The Indian automotive market has achieved the fastest digital radio adoption, with 28% (based on passenger cars sold in India between 2017 and September 2021) of new cars on the road currently being equipped with a DRM digital radio receiver.
This achievement was recorded while most of the public broadcaster AIR’s transmissions are in simulcast mode (DRM and a legacy analogue signal), with the pure DRM transmissions slowly gaining ground. The figure of 28% within this short time frame after launching digital radio services is unparalleled in the world. The market share is similar with what has been achieved in the US for the domestic digital radio standard, but in a time span of over 20 years, and with a proportionally much higher investments by commercial companies.

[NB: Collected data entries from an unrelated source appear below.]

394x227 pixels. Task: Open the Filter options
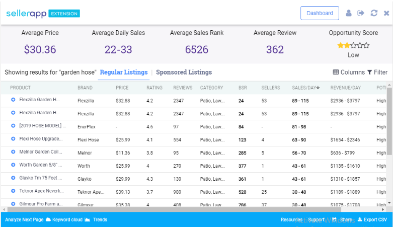coord(377,72)
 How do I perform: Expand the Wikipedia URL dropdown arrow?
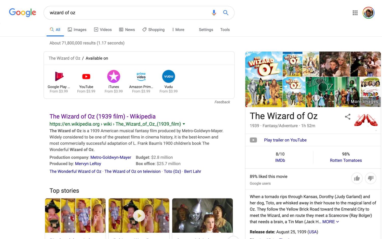(x=184, y=124)
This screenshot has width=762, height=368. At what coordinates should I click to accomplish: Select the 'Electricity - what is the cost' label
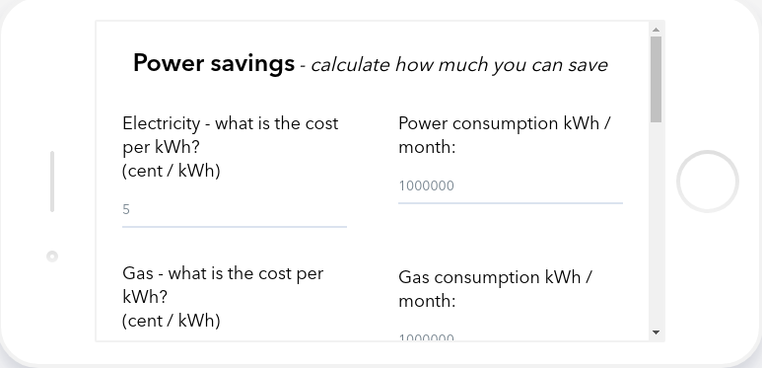coord(231,123)
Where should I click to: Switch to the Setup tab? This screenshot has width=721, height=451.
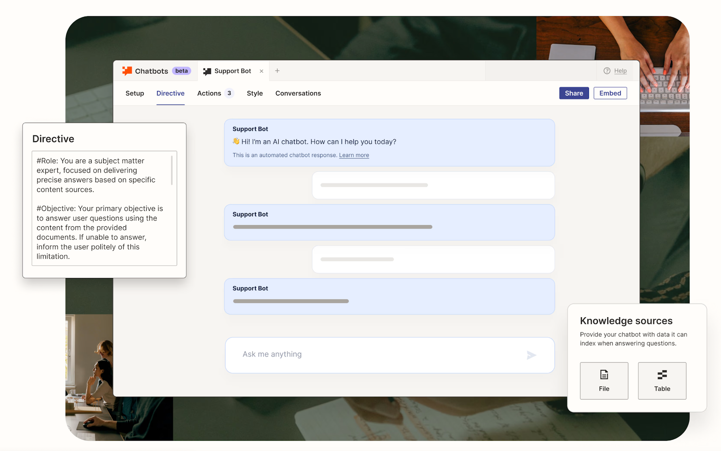click(135, 93)
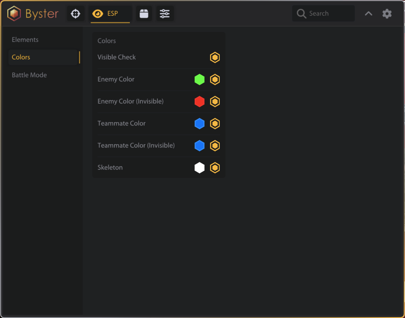The height and width of the screenshot is (318, 405).
Task: Open the red Enemy Color (Invisible) swatch
Action: click(199, 101)
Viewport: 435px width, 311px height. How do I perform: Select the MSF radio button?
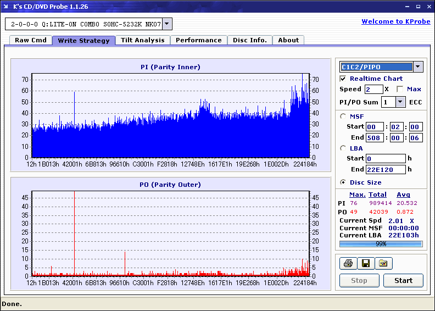pos(343,116)
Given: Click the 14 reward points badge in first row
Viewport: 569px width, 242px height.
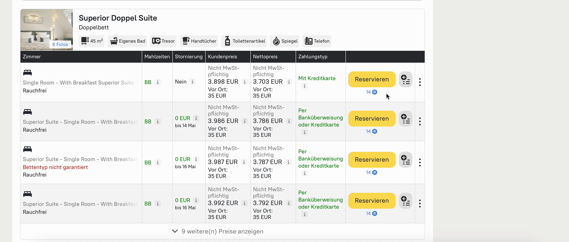Looking at the screenshot, I should pos(371,92).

Today there are more than 4.2 million cars on the road in India equipped with DRM receivers as a line-fit feature and at no extra cost to consumers. The domestic automotive eco-system around DRM includes chipset manufacturers such as NXP, tier-1 receiver manufacturers, and car brands including Maruti-Suzuki, Hyundai, Toyota, MG Motors, Mercedes Benz, and others.
Major worldwide operating companies (with Indian and global presence) are part of the Indian car industry, including NXP, RF2digital, Harman (Samsung), Visteon, LG Electronics, Mobis, Hyundai, Fraunhofer IIS, StarWaves, Gospell, Inntot, Cambridge Consultants/CML Microcircuits, Ittiam, and organisations like the not-for-profit international DRM Consortium (www.drm.org). These companies have invested millions of dollars in developing and building DRM related technology and know-how in and for India as well the global automotive industry.
According to the DRM India Automotive Group, there is a strong request by the whole Indian automotive industry for innovative content available via DRM accompanied by clear communication by the broadcasters towards the public. These measures along with a firm decision on adopting DRM also for the local FM services will give the market stability and certainty, resulting in a continued strong growth of DRM receiver availability as a default feature in Indian cars. Practically every automotive company and manufacturer of DRM receivers today has a solution to support DRM in all frequency bands including digital FM, as most of the serious investment in R&D and testing has already been done, and there is only a single IP royalty for DRM receivers irrespective of the supported bands.
According to the Chairman of the DRM Consortium, Ruxandra Obreja: “A decision to extend DRM to the FM band makes absolute sense. The DRM standard allows for the FM digitisation with minimal investment. It is compatible with the existing Common Transmitter Indian infrastructure and does not affect the ongoing analogue FM services during the transition period. The Indian automotive industry has clearly expressed their request for having the single DRM standard extended to all broadcast bands, as this can be done with minimum development, testing and IP cost, without any hardware modifications, while providing a consistent digital radio experience to listeners. The industry has proven that existing DRM car radio sets are ready to support DRM in all bands, resulting in an even quicker adoption of receivers for DRM services in the FM Band.
Going forward, the DRM Consortium and the DRM India Automotive Group encourage the Indian government to mandate future cars to be equipped with DRM digital radio functionality including support for EWF – Emergency Warning Functionality as a default feature, in-line with what has been legislated in other parts of the world. Based on the innovative digital radio services provided by DRM, this will help AIR and the private Indian broadcasters to raise the awareness of how digital radio can benefit radio listeners and encourage the industry to produce affordable DRM standalone receivers and cell phones.”